**Set task**
According to the note on car protection plans, up to what limit does a Guaranteed Protection Plan usually refund the comprehensive deductible?

**Document excerpt**

★ ★ ★ ★ ★

GPP when about a car typically means Guaranteed Protection Plan. GPP is mostly known as coverage offered by auto alarm companies and it will refund your comprehensive deductible up to the named limit (usually $2,500) if your car is stolen while the alarm is installed and armed in your vehicle.

GPP pays your car insurance deductible if your car is stolen. The alarm company says their system should work and prevent a thief from taking your vehicle, but if it does not, they will pay your comprehensive deductible.

It could be however that someone is referencing Gap insurance which is much more common. Some may say GPP when speaking about Guaranteed Auto Protection Plans, though most call this Gap insurance.

Gap protection covers the difference between what your primary auto insurance company will pay if your vehicle is totaled or stolen and not recovered and the amount you owe to the bank, sales finance company, or lessor. Your auto must be a total loss or stolen and not recovered for the gap program to cover the “gap” between the balance owed on the auto and what your auto insurance pays for the loss.

It also can be labeled loan/lease gap coverage. You can purchase it easily with your policy for a very little premium.

For example, here’s how a “gap” occurs:

  • You choose a car that costs $25,000 and drive it off the lot.
  • After the down payment, you owe $24,000 in car payments over five years (0% interest loan = $400 car payments).
  • You purchase physical damage insurance (comprehensive and collision) with a $500 deductible to protect you against damages and loss.

★ ★ ★ ★ ★

**Recorded data**
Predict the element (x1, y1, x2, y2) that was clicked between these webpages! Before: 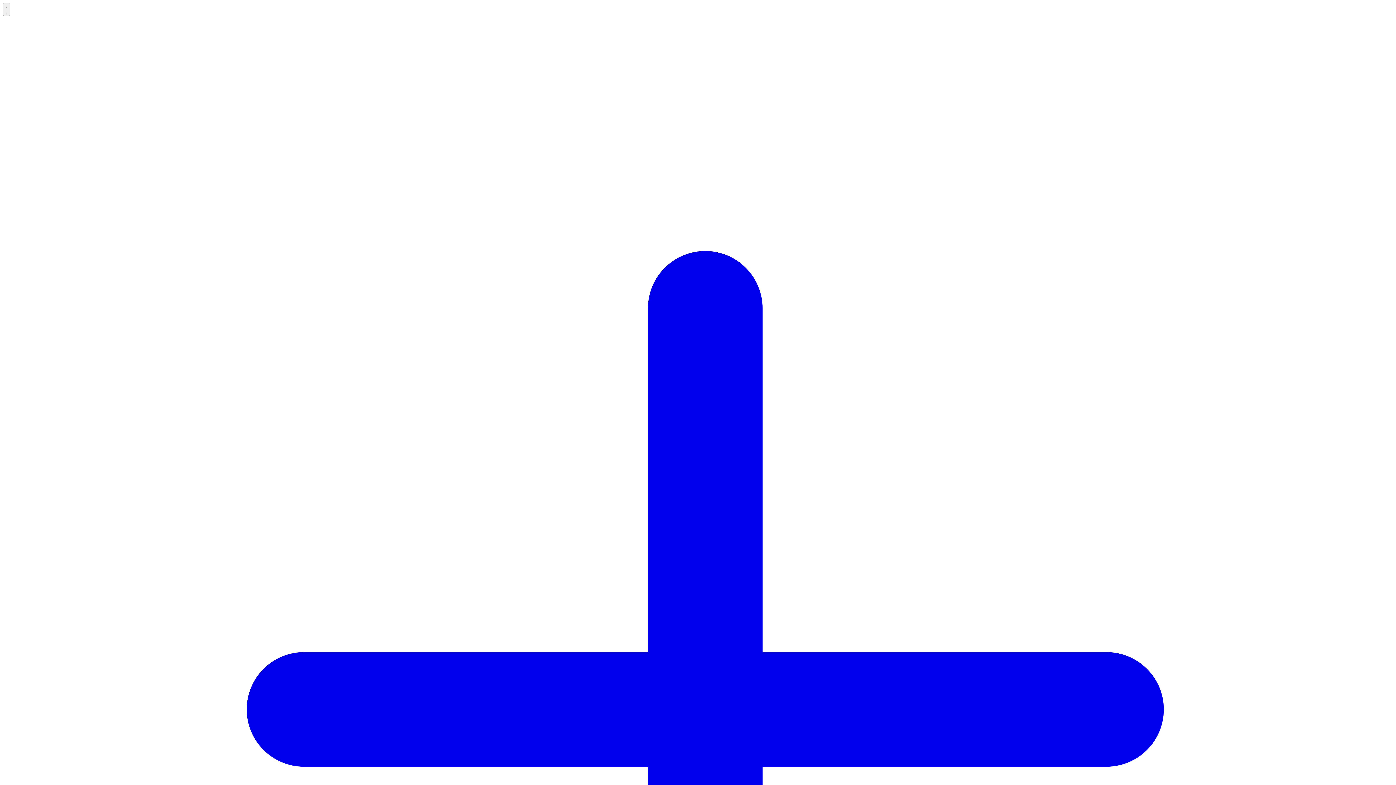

★ ★ ★ ★ ★

**Exercise result**
Usually up to $2,500.